Task to carry out » Every line with the string "desktop" must be copied from the entries below.

Task input »

↓↓↓

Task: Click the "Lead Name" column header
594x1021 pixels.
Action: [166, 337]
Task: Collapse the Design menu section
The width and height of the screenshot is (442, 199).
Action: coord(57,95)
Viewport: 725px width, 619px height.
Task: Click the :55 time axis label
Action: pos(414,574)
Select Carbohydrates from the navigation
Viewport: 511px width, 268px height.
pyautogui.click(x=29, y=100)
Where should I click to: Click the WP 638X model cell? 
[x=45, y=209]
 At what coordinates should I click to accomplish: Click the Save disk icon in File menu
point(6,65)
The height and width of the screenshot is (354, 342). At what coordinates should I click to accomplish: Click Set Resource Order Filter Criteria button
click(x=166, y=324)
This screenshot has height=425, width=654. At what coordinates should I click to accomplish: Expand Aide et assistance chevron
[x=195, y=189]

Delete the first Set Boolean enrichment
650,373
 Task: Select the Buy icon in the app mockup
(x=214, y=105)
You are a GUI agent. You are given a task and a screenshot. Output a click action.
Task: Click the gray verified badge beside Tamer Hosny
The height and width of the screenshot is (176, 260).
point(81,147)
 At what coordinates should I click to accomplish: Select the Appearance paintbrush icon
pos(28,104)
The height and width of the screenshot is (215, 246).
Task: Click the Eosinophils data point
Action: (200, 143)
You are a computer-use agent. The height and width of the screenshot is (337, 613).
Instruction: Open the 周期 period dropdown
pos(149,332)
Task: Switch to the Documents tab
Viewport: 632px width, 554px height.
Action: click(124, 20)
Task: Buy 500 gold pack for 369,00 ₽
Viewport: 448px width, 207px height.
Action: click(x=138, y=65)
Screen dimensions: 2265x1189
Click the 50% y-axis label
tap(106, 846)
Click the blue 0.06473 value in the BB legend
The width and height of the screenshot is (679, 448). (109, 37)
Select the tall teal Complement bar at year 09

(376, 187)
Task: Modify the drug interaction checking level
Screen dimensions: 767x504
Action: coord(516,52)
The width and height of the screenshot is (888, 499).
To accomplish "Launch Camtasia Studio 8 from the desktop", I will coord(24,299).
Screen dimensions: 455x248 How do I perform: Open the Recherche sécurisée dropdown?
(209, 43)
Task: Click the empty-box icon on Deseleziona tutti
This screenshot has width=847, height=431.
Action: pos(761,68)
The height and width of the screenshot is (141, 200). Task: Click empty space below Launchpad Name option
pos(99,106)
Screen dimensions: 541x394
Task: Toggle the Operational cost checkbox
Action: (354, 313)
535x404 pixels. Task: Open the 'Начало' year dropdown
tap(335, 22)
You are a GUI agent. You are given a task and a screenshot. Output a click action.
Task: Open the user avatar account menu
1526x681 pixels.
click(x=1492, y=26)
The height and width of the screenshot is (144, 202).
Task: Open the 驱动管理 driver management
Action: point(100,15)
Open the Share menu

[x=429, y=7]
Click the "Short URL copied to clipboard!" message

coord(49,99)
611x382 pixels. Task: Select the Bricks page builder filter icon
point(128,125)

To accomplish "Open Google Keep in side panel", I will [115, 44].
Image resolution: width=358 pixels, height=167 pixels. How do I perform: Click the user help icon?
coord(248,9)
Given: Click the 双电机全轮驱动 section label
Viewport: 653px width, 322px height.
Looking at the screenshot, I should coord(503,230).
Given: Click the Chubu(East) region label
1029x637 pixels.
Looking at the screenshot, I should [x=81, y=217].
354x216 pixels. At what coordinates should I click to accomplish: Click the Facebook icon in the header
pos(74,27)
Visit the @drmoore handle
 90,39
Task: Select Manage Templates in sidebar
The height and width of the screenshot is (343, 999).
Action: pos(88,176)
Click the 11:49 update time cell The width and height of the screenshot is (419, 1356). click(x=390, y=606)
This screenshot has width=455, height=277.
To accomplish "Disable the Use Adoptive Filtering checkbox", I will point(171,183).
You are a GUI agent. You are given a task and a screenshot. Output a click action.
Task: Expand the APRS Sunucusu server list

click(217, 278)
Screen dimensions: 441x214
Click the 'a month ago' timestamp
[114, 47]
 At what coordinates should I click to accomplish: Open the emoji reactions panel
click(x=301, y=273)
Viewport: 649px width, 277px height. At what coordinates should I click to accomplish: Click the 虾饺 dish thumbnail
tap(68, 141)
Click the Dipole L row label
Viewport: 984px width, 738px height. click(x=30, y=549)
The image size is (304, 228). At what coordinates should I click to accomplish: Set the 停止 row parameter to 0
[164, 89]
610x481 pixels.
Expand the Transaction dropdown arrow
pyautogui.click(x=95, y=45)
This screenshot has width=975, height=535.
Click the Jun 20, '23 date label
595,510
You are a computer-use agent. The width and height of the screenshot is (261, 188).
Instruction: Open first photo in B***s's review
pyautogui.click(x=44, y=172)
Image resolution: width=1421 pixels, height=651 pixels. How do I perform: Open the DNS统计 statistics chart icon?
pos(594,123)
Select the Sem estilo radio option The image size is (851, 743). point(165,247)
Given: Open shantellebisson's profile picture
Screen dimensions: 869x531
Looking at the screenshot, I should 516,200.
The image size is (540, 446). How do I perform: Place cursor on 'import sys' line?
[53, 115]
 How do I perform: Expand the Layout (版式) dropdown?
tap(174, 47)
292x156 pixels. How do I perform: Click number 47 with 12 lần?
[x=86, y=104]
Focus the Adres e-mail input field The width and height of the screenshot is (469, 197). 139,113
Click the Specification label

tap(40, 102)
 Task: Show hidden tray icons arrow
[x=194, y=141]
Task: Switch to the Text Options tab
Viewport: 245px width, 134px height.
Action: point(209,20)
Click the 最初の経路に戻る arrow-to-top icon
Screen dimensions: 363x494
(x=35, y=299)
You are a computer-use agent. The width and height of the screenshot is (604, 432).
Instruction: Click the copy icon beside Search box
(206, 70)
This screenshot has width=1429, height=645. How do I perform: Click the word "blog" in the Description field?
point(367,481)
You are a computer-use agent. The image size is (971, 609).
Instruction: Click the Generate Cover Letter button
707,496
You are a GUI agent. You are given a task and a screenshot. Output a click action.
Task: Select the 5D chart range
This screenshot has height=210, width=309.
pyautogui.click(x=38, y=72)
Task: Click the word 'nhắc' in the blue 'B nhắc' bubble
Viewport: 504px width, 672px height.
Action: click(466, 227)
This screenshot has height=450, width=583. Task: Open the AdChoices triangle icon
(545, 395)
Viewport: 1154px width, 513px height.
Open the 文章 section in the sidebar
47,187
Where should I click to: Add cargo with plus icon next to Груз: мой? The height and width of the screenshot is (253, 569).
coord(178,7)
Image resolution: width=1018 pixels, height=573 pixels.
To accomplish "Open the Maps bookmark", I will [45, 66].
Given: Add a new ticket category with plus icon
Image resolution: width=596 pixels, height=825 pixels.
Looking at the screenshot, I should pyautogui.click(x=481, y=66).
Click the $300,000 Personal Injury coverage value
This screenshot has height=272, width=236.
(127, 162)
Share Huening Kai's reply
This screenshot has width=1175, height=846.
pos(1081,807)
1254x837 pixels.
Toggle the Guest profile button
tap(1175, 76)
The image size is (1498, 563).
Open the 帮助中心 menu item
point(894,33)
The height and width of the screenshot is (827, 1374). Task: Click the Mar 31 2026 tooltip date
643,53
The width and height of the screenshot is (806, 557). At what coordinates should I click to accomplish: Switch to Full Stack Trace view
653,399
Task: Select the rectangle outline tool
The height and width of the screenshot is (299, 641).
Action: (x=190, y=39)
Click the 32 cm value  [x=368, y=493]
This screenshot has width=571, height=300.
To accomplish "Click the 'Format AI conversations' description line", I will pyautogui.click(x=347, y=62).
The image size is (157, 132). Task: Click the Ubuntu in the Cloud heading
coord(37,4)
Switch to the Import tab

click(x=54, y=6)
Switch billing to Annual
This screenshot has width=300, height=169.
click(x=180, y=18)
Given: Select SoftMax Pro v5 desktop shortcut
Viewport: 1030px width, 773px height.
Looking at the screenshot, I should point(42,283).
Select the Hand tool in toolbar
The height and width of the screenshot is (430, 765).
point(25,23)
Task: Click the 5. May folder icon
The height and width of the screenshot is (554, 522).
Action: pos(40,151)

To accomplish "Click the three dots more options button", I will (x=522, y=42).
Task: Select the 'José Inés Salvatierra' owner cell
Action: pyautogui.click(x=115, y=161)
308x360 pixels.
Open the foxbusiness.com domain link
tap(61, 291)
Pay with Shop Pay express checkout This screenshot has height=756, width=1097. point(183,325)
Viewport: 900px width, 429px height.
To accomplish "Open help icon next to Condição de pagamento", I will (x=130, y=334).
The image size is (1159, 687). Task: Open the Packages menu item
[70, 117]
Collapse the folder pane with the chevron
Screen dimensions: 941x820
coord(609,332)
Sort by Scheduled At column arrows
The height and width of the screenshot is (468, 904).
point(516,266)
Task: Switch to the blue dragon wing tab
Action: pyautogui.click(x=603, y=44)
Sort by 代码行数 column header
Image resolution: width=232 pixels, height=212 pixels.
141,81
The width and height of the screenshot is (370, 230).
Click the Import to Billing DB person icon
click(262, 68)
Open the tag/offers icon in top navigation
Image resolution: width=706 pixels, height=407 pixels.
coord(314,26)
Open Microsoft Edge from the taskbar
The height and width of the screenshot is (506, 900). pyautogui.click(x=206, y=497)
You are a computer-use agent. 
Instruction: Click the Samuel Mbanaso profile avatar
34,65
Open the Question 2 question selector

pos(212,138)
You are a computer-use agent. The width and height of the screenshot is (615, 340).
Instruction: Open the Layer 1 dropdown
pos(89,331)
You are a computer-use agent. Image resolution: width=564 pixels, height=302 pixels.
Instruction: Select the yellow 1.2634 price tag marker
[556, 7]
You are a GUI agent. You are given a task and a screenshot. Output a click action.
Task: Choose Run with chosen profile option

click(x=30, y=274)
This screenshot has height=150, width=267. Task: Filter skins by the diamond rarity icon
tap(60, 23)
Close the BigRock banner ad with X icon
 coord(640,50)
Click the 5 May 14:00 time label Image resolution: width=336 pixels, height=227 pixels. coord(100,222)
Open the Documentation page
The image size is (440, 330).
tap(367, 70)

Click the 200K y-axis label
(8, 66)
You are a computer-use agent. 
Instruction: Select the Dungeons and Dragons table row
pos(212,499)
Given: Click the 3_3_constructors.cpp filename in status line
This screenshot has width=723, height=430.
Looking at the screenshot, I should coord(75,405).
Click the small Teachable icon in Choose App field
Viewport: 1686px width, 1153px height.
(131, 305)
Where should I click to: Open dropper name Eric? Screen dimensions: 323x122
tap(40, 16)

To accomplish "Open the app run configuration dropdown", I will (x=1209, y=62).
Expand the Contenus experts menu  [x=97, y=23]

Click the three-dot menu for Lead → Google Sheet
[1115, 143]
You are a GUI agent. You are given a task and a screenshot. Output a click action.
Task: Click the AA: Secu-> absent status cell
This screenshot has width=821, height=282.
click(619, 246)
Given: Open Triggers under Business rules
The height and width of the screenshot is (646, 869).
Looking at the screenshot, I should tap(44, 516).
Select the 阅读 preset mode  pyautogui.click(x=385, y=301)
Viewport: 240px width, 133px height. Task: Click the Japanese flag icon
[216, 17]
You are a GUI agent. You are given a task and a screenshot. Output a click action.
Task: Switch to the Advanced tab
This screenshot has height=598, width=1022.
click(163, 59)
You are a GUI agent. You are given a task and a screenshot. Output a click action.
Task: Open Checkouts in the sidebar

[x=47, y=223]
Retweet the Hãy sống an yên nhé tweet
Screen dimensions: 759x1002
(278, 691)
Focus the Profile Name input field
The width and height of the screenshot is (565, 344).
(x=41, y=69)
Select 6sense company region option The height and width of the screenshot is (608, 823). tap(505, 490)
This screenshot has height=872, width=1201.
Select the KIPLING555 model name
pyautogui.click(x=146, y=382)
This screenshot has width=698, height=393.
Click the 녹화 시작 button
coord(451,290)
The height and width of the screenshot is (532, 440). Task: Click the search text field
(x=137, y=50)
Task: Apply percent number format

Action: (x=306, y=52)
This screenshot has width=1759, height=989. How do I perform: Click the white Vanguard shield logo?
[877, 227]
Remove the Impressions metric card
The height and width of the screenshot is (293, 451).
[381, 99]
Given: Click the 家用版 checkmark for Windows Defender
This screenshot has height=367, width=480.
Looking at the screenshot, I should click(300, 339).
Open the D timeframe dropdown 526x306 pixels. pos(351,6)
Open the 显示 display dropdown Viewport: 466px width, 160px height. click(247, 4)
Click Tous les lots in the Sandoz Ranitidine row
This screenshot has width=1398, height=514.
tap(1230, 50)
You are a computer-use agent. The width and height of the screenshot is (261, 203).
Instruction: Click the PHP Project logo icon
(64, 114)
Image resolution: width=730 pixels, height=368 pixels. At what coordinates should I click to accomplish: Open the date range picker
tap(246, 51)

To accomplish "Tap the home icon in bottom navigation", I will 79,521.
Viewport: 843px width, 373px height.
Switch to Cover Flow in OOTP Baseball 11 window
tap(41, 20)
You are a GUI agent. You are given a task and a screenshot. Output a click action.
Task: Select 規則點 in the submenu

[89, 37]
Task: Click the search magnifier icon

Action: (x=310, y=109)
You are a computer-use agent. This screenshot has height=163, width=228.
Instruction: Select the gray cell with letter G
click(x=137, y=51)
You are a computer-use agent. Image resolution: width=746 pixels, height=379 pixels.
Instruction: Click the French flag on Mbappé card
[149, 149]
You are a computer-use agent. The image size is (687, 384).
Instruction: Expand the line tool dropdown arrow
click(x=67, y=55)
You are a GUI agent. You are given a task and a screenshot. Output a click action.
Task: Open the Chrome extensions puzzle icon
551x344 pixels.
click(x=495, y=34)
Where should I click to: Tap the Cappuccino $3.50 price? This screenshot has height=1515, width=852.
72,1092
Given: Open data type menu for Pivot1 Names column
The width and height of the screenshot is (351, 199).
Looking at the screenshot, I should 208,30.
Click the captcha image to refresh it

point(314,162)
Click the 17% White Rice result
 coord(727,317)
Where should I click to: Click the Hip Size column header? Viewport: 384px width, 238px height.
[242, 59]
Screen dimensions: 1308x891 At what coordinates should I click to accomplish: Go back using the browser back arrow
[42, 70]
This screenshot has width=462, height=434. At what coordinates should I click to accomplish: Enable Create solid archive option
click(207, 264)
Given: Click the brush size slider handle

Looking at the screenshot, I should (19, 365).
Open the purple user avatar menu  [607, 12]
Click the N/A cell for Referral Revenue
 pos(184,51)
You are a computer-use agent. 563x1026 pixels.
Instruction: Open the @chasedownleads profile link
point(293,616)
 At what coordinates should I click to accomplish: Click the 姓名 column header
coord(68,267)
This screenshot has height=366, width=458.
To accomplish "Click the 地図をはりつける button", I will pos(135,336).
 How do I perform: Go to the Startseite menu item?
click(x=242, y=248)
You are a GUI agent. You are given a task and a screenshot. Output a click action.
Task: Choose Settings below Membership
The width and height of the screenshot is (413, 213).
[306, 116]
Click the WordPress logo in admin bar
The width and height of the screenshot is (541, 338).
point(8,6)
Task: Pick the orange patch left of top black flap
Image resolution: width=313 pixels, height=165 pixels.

↑↑↑

Solution for this problem »
To accomplish "Launch Camtasia Studio 8 from the desktop", I will coord(24,299).
Given: Select SoftMax Pro v5 desktop shortcut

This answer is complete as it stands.